··· Information given ···
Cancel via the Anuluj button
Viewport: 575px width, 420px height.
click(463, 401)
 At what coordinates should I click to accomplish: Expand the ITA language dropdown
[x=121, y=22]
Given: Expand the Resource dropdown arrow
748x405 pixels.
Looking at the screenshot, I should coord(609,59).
···
··· Information given ···
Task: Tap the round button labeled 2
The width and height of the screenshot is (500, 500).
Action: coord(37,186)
···
Only the lines holding the string "button" are needed; copy each of them from the material above.

Cancel via the Anuluj button
Task: Tap the round button labeled 2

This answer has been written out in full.